Amy Weintraub wants to understand why Yoga works.

For over 20 years, her work has broken ground in the field of mental health—her evidence-based treatments use asana, mudras, mantras, meditations (and more) to alleviate anxiety and depression for a variety of patients. In a recent interview with PsychCentral, she offered a personal look into her own experience with anxiety and how Yoga helped—as well as what an effective mindfulness practice should include.


 Q: In your book Yoga Skills for Therapists, you share a bit about your own experience with anxiety-based depression and the role that Yoga played in your recovery. Can you expand a bit on that for us?

I had been meditating for many years, and suffering from an anxiety-based depression. Although when I meditated I felt better, the anxiety was still not something I was able to control without medication.

When I began a physical practice, which included pranayama yogic breathing, I not only recovered, but felt really good for the first time in my life. Meditation was difficult for me because of my rumination and anxiety, but when I did the resting pose at the end of Yoga practice I found that I was in a much calmer state.

Though meditation was challenging in the beginning, it became easier after I used my body and breath to bring myself into a place from which I could meditate.

I became a Yoga teacher because I wanted to deepen my own experience of the miraculous transformative effects of my own Yoga practice. My first training was a month-long immersion at Kripalu Center. I finished the program and was really excited about teaching and sharing what had literally saved my life with others.


 The benefits of deep breath are often taken for granted, but what are the benefits? What is the function of breathing deeply and how does it affect our mental health?

Diaphragmatic breathing, or being able to breathe to the bottom of the lungs, has a calming effect on the autonomic nervous system. The breathing practices that we teach in Yoga stimulate the vagus nerve, which then deactivates the sympathetic nervous system so that the parasympathetic system takes over. That’s the calming, cooling, rest and digest side of the nervous system.

Deep breathing practices also create an increase in heart rate variability, which is the balance and the ease in which we go from sympathetic activity to parasympathetic, both of which are needed. If we were only in the parasympathetic, we’d be couch potatoes. If we were only in the sympathetic, we’d be hyper-aroused all the time, anxious, and our responses would be trigger responses that are not necessarily appropriate to the situation.
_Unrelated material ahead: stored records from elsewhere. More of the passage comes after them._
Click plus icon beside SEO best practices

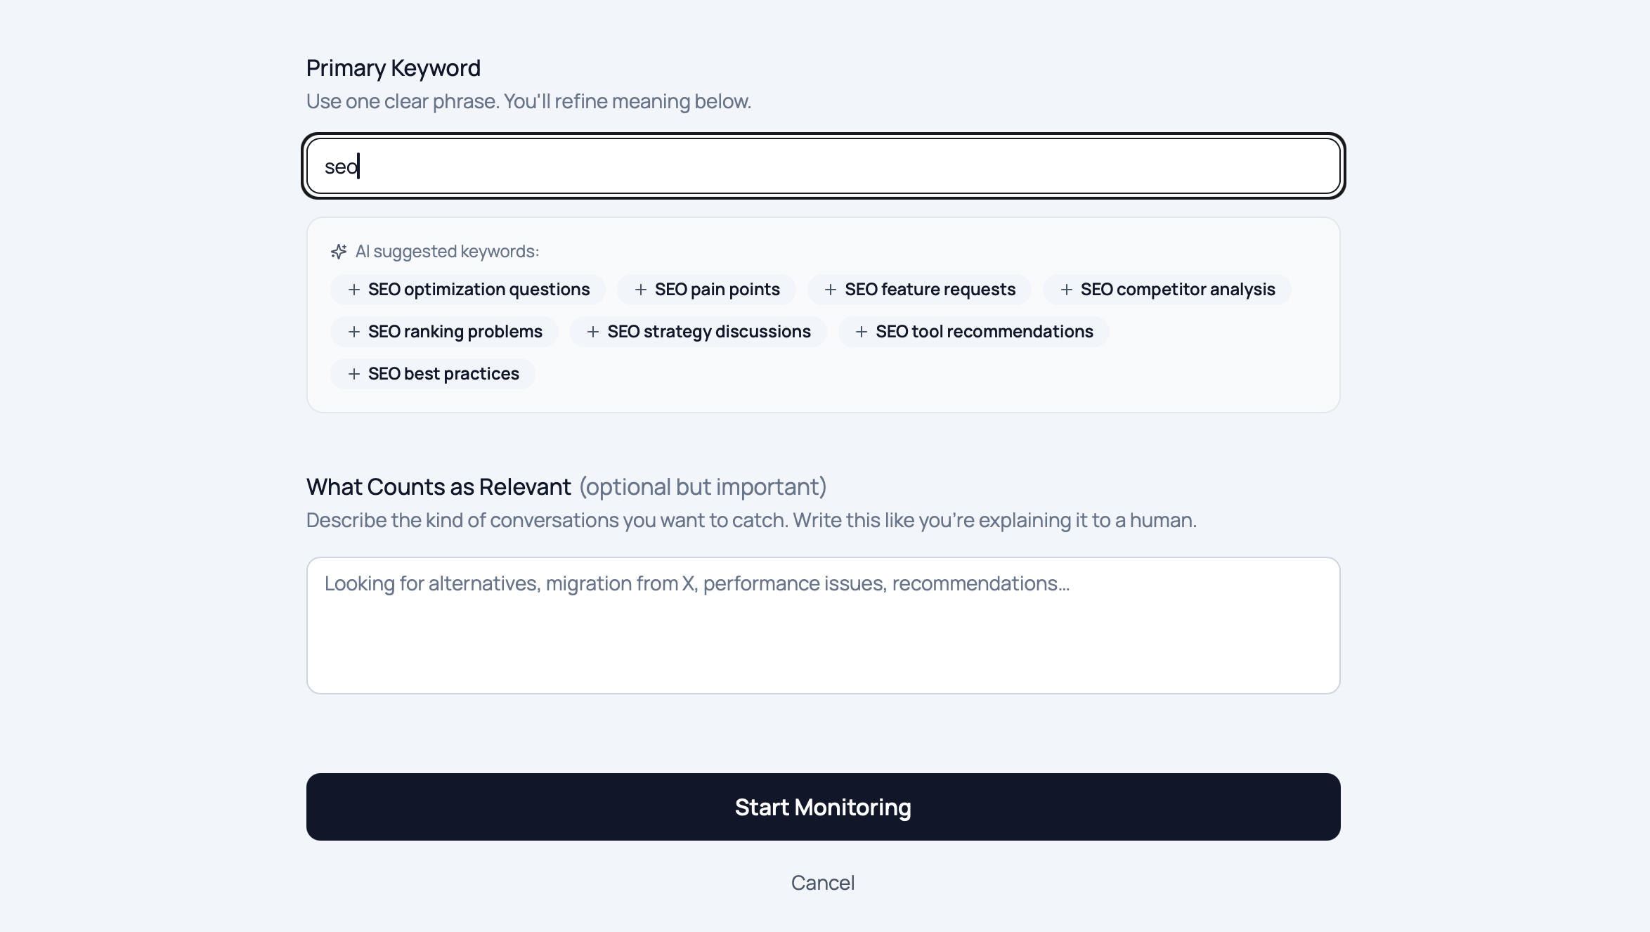pyautogui.click(x=354, y=374)
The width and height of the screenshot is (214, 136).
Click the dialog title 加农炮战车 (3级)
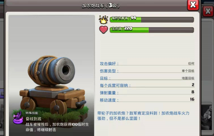click(x=101, y=6)
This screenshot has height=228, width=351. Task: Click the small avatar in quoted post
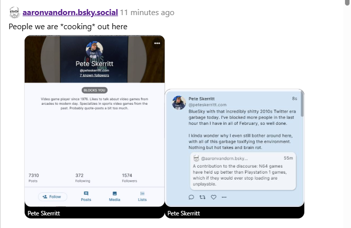point(196,158)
Mindfulness meditation and mindfulness-based exercises have become extremely popular and the research has supported this growth. When it comes to meditation without an element of breath work, is there something missing?

Yes. The problem with instructing only mindfulness with someone who has a lot of rumination and negative self-talk is that when you’re watching the breath and the negative thoughts arise, unless that patient has already developed the skill of witnessing and not being caught up in her thoughts, she is likely to spiral into a darker place as she sits in meditation.

These yoga tools, things like pranayama and mudra, give the mind a bone. They anchor it with a technique that allows the mind to focus and draws the senses in. These practices are a more effective portal into meditation for someone with a mood disorder than the technique of simply watching the breath.

In the popular press, mindfulness is shown to work so well with depression and anxiety and it does. But mindfulness-based stress reduction (MBSR), the specific modality that is used in many of these studies, is not just mindfulness meditation. It includes yoga, and it includes a body scan.

So in fact, when you hear that mindfulness is effective, you’re not just seeing results of mindfulness meditation, but also body scan and yoga.